My heart and prayers reach out to all those who live in darkness. Like the 5,000 people who are locked up in one of the 11 UK detention centres; men, women and children, incarcerated in conditions that have repeatedly been condemned by the United Nations and other human rights groups. There is clear evidence that the present Government is creating a hostile environment, sweeping up, detaining and deporting hundreds of people with little regard for their basic human rights. Two thirds of those imprisoned have no criminal record and have been on average in the UK for over 10 years.
The barbaric attitudes, policies and actions sanctioned by the Government are a scar on conscience of Britain and described by Andrew Mitchell, the former International Development Secretary as a “dystopian stain on our democracy”. 5,321 EU nationals were forcibly removed in the first nine months of this year, a 13% increase and the highest since records began.

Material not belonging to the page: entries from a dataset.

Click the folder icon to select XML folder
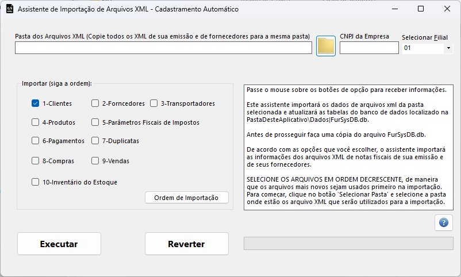(x=326, y=46)
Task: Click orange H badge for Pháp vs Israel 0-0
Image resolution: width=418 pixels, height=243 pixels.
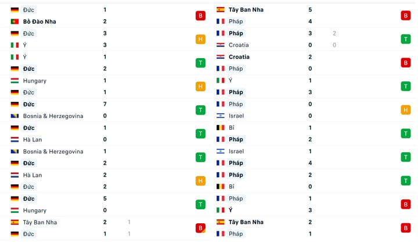Action: [x=406, y=110]
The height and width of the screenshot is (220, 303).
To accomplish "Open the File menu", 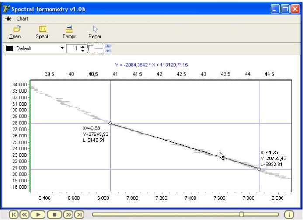I will click(8, 19).
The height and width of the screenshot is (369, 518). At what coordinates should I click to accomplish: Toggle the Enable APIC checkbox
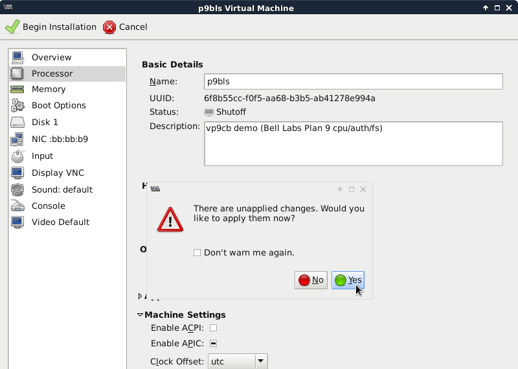213,344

Marcin Gwozdzinski, a 28 year old Polish man, made a final plea for help. Begging with officials inside Harmondsworth immigration removal centre, he told them he could no longer cope. Distressed he asked for help from those who held him captive.
“He was crying, begging for help from the guards, telling them to call an ambulance, that his mental health was an emergency,” said another detainee. His translator said, “They told him he would get no help and to stop calling for an ambulance….He broke down like a baby. Still they did nothing.” Within hours he had taken his own life. His death was one of several suicides in a month in our UK detention centres.
Tonight I went to an Advent carol service, ( and didn’t think about any mountains) led by young people who at one point in the service asked us focus on one of the lights in the church building and pray for someone. So I prayed for those whom I will probably never meet who we as a nation have forced to lanquish in detention centres, who are denied acccess to help and whose futures are bathed in fear and uncertainty.
For those who walk in today’s darkness, here and throughout the world, I pray that the light of Christ may dawn to dispel the misery, end the suffering and bring hope to all who despair.
O come. O come Emmanuel….. Disperse the gloomy clouds of night… and death’s dark shadows put to flight… and close the path to misery.